Mark Lowcock has called for swift and determined action to avoid the most destabilizing effects of the COVID-19 pandemic.
The UN tripled the size of its humanitarian appeal and released an updated global plan to tackle the outbreak around the world.
Lowcock said: “The COVID-19 pandemic is hurting us all. But the most devastating and destabilizing effects will be felt in the world’s poorest countries.
“In the poorest countries, we can already see economies contracting as export earnings, remittances and tourism disappear.
“Unless we take action now, we should be prepared for a significant rise in conflict, hunger and poverty. The specter of multiple famines looms.”
The virus has reached every country, with nearly 3,596,000 confirmed cases and more than 247,650 deaths worldwide, the UN said.

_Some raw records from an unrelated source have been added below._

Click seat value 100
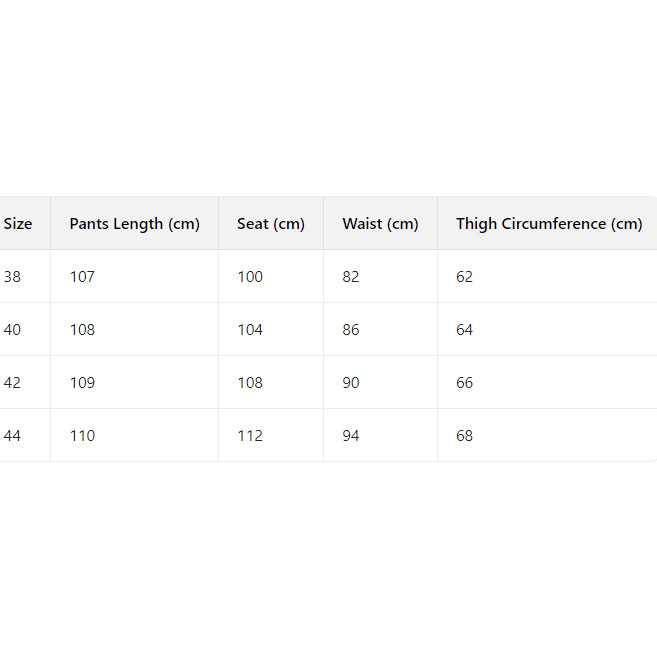 pos(250,277)
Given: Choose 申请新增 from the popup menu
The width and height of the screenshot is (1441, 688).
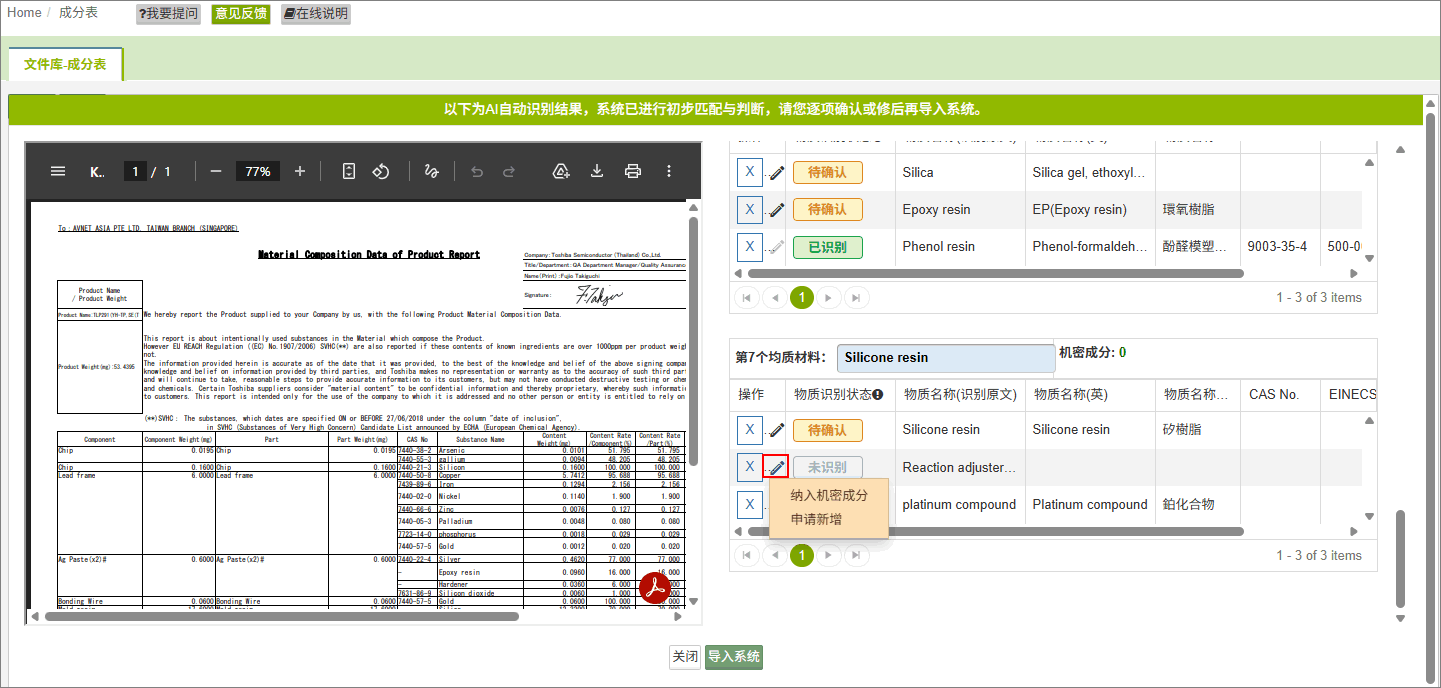Looking at the screenshot, I should pos(816,519).
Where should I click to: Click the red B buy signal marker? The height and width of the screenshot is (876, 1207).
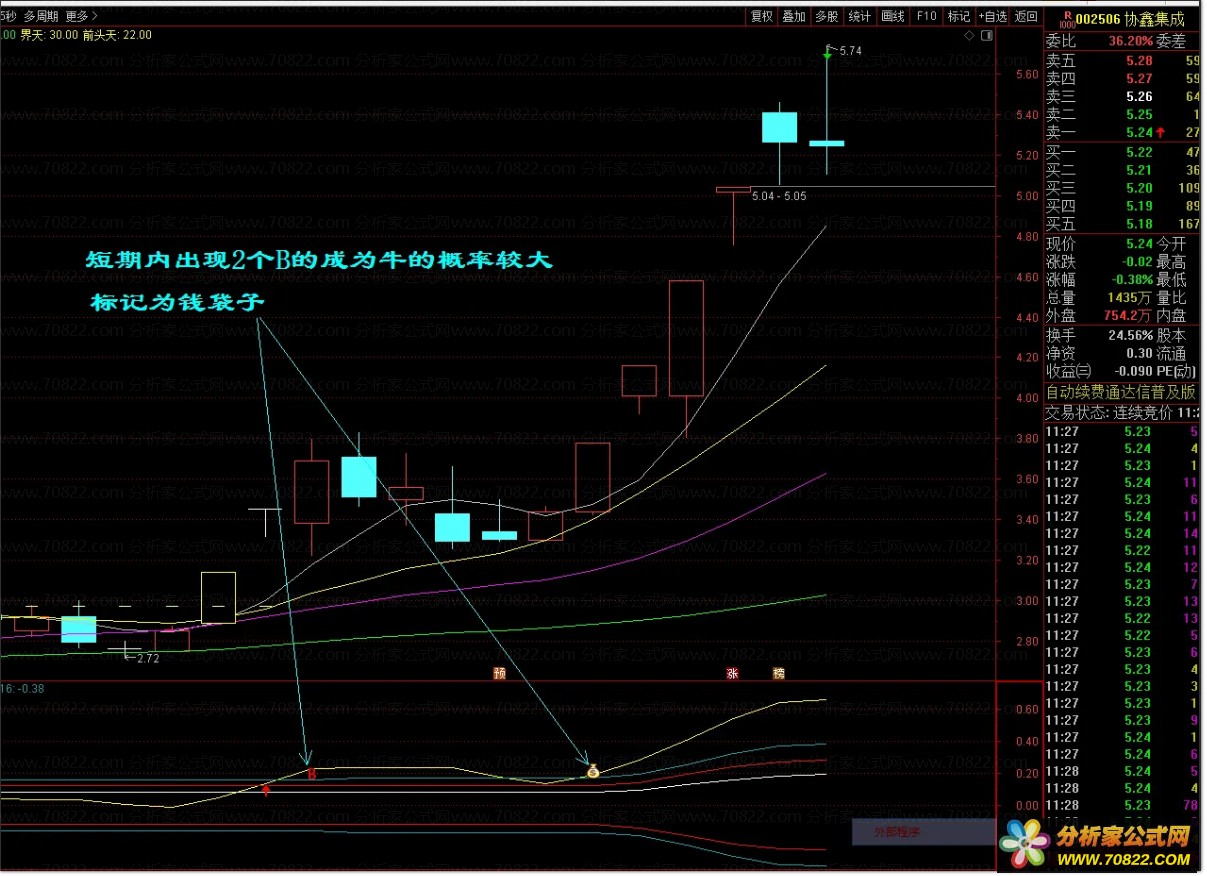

The peak of the disease in the world’s poorest countries is not expected until some point over the next three to six months, it warned.
There has already been evidence of plummeting incomes and jobs disappearing, food supplies falling and prices soaring, and children missing vaccinations and meals, according to the global organization.
Lowcock warned that immediate action is needed to avoid a global economic downturn that could last for years.
“If we do not support the poorest people – especially women and girls and other vulnerable groups – as they battle the pandemic and impacts of the global recession, we will all be dealing with the spillover effects for many years to come,” he added.
“That would prove even more painful, and much more expensive, for everyone.
“This pandemic is unlike anything we have dealt with in our lifetime.”
The humanitarian system is taking action to avoid a rise in conflict, hunger, poverty and disease, the UN said.
“Business as usual will not do. Extraordinary measures are needed,” Lowcock continued.
“As we come together to combat this virus, I urge donors to act in both solidarity and in self-interest and make their response proportionate to the scale of the problem we face.”
The UN said it has updated and expanded its Global Humanitarian Response Plan in response to these threats.
It has also added another nine vulnerable countries, Benin, Djibouti, Liberia, Mozambique, Pakistan, the Philippines, Sierra Leone, Togo and Zimbabwe, and programs to respond to the growth in food insecurity.
The renewed appeal and updated humanitarian response plan were released at a virtual event after the plan was first launched by the UN secretary-general in March.